▸ **Stored data**
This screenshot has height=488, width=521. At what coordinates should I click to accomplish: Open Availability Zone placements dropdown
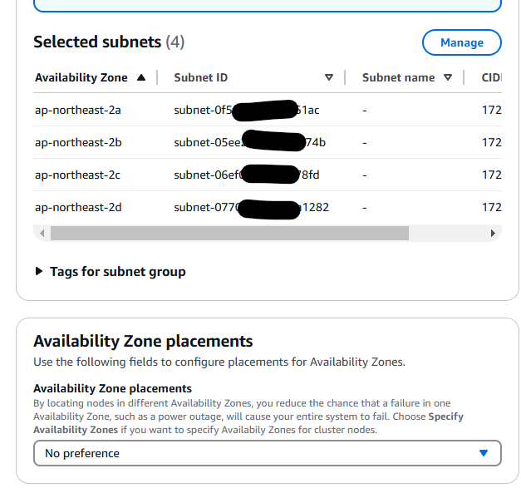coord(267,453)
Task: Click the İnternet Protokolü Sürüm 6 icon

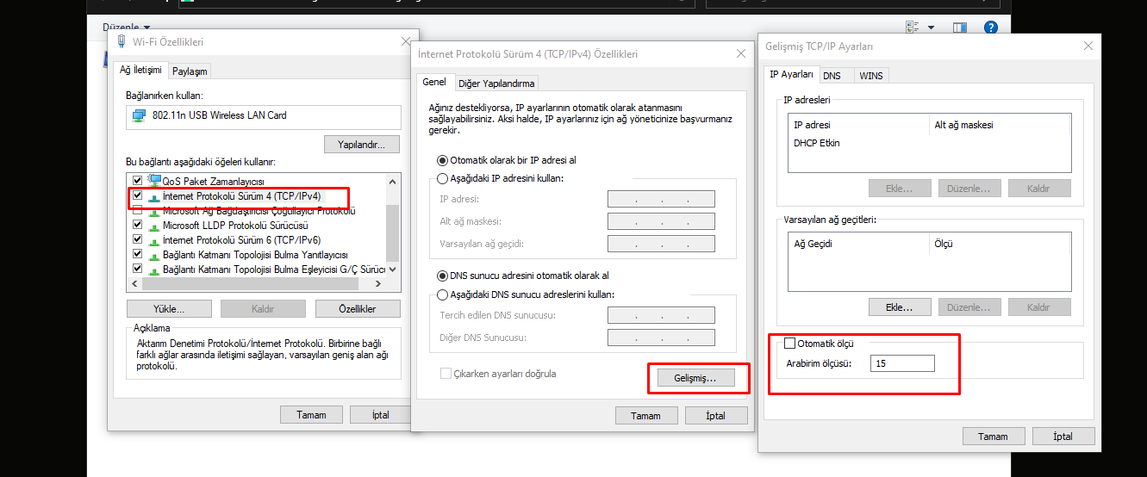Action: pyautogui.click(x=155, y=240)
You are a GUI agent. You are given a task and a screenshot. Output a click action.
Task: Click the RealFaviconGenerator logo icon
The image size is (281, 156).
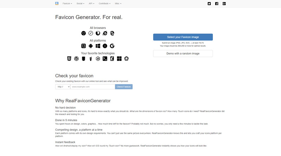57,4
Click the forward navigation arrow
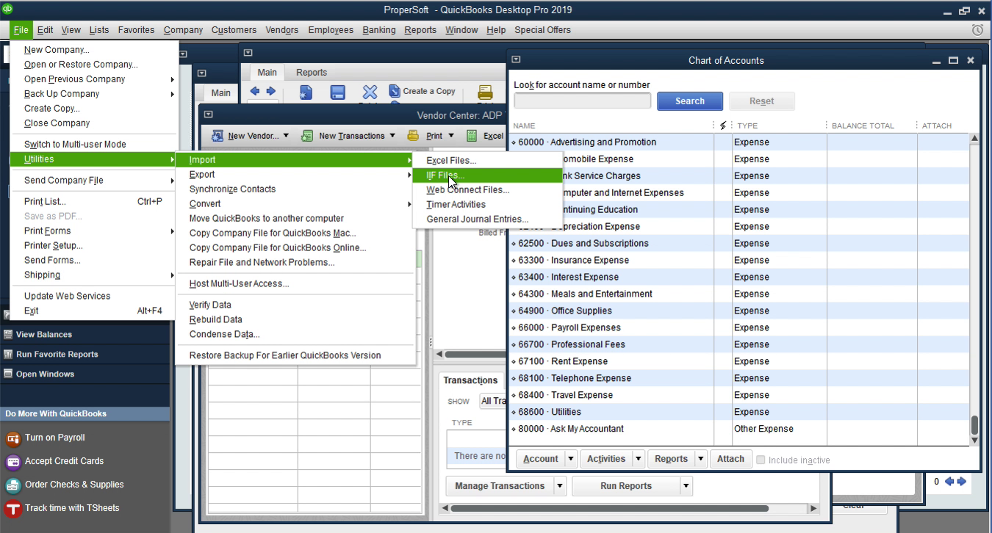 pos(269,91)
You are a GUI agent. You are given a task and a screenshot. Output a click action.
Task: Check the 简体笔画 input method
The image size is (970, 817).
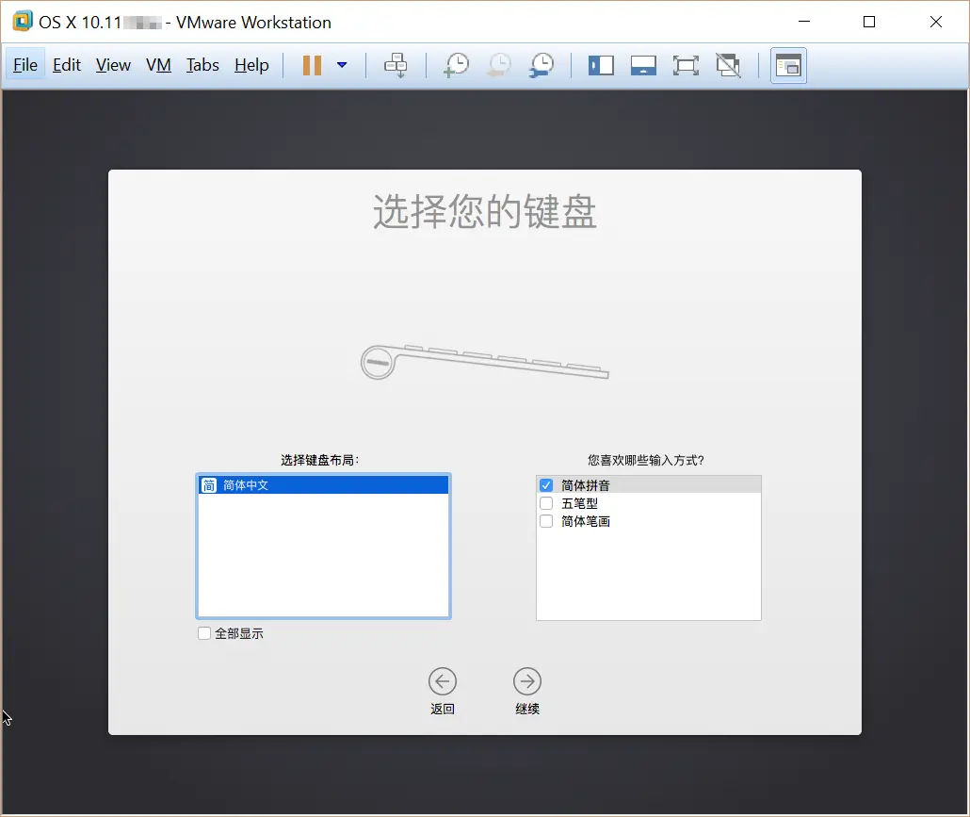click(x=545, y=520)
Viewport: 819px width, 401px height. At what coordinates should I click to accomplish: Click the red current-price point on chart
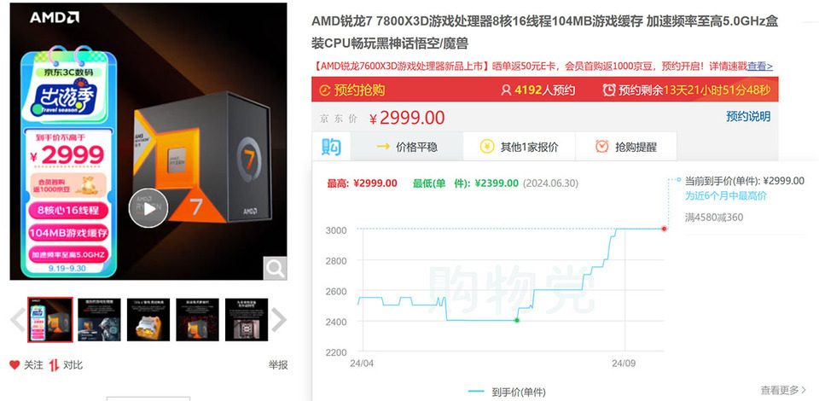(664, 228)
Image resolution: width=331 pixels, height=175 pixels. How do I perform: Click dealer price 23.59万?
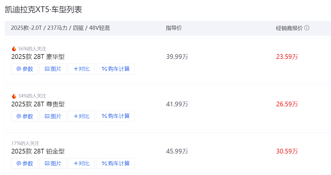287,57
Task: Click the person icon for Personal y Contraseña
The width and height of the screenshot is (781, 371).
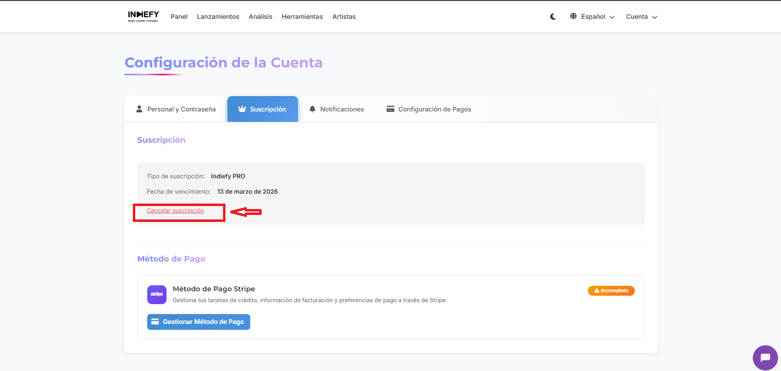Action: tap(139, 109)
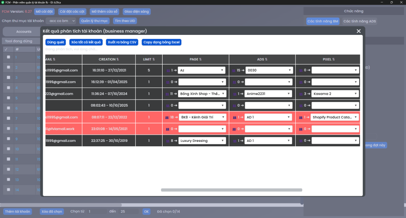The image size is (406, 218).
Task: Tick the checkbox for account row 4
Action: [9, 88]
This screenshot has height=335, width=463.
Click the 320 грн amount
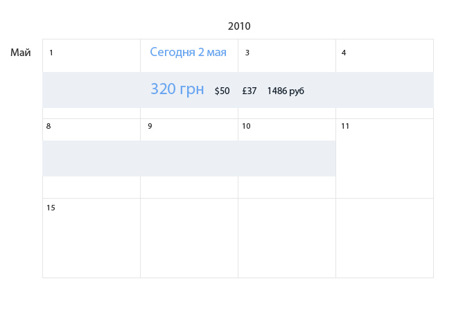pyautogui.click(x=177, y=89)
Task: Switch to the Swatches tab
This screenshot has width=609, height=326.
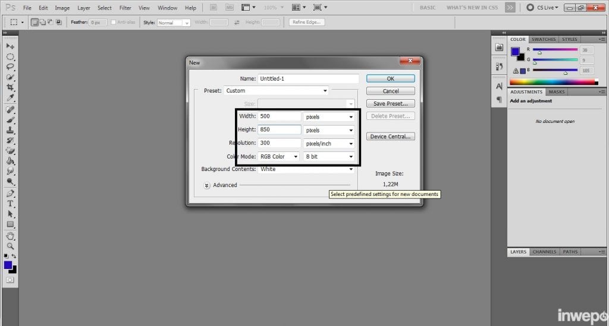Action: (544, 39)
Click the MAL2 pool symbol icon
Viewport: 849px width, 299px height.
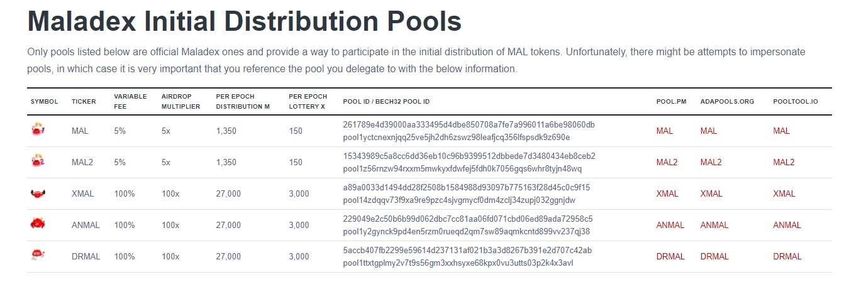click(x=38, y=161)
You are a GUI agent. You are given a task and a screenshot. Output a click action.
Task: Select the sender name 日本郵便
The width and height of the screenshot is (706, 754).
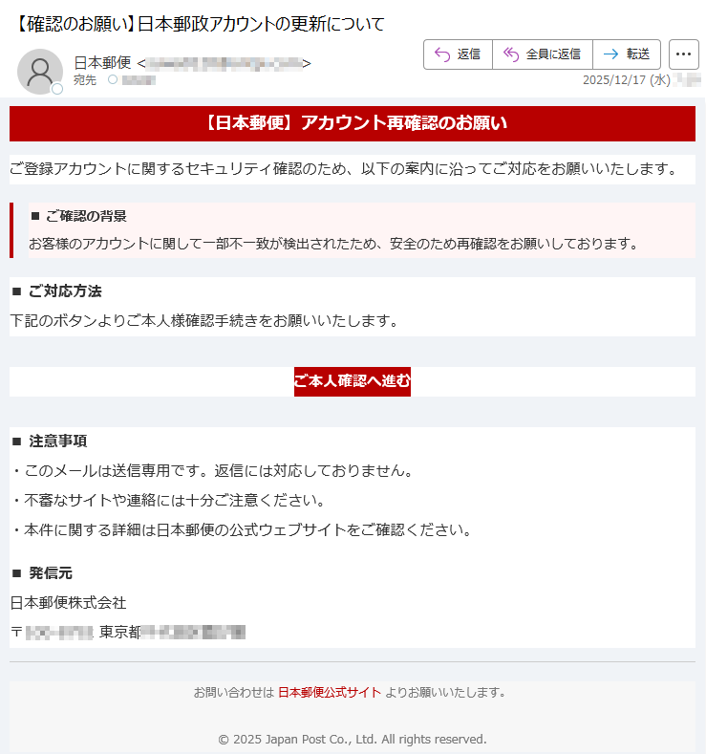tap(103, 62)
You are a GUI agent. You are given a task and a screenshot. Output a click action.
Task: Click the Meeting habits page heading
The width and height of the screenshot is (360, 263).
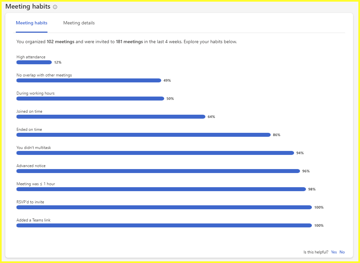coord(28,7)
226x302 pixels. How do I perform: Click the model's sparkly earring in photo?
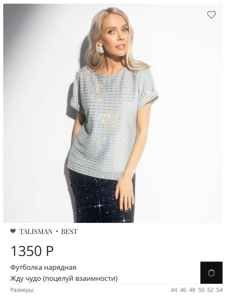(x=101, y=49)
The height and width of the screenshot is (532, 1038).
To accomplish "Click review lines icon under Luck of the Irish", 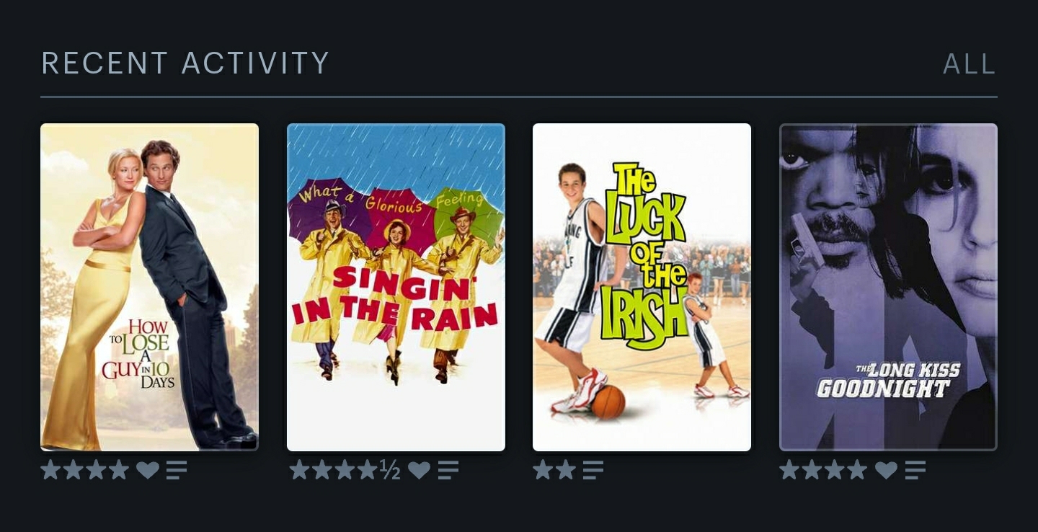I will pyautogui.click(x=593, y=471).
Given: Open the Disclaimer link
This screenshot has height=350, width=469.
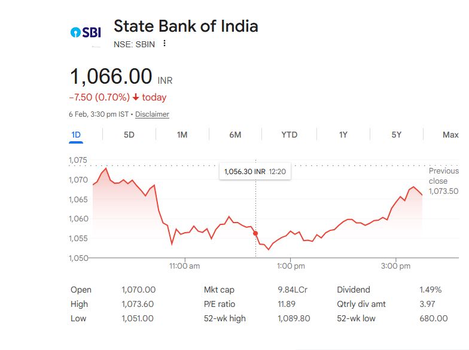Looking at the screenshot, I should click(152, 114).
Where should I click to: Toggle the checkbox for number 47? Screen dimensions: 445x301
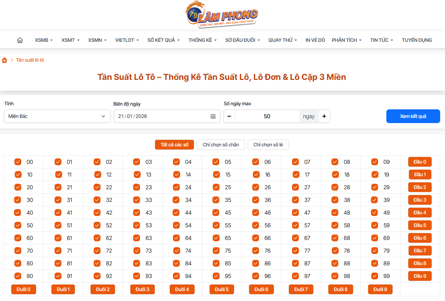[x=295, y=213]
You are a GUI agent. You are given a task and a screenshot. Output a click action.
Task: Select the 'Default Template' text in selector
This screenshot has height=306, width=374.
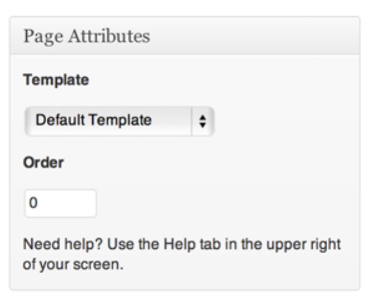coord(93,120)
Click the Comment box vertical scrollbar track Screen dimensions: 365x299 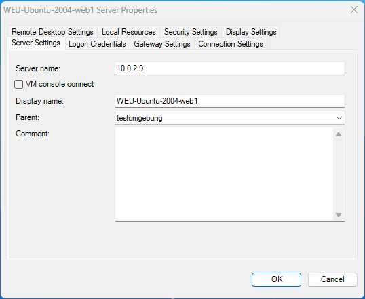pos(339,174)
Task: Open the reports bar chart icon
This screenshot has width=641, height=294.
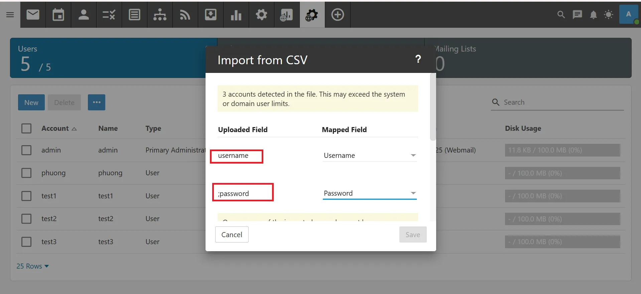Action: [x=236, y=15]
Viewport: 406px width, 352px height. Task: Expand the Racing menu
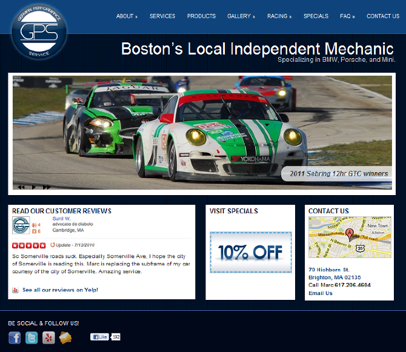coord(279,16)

▸ **Work request**
Stop after the line containing "This screenshot has height=335, width=463.": copy the records exactly from the first line up to there, leaving pictures out.

▸ **Result for this task**
This screenshot has height=488, width=521. At what coordinates should I click to accomplish: Open Availability Zone placements dropdown
coord(267,453)
Task: Click the İnternet Protokolü Sürüm 6 icon

Action: pyautogui.click(x=155, y=240)
You are a GUI agent. You are given a task and a screenshot. Output a click action.
Task: Click the RealFaviconGenerator logo icon
The image size is (281, 156).
57,4
Click the forward navigation arrow
 pos(269,91)
You are a GUI agent. You are given a task and a screenshot. Output a click action.
Task: Check the 简体笔画 input method
The image size is (970, 817).
click(x=545, y=520)
Viewport: 819px width, 401px height. At what coordinates should I click to accomplish: Click the red current-price point on chart
(664, 228)
Image resolution: width=331 pixels, height=175 pixels. How do I perform: Click dealer price 23.59万?
287,57
Task: Click the person icon for Personal y Contraseña
The width and height of the screenshot is (781, 371).
Action: tap(139, 109)
The image size is (406, 218).
Task: Tick the checkbox for account row 4
Action: [9, 88]
This screenshot has height=335, width=463.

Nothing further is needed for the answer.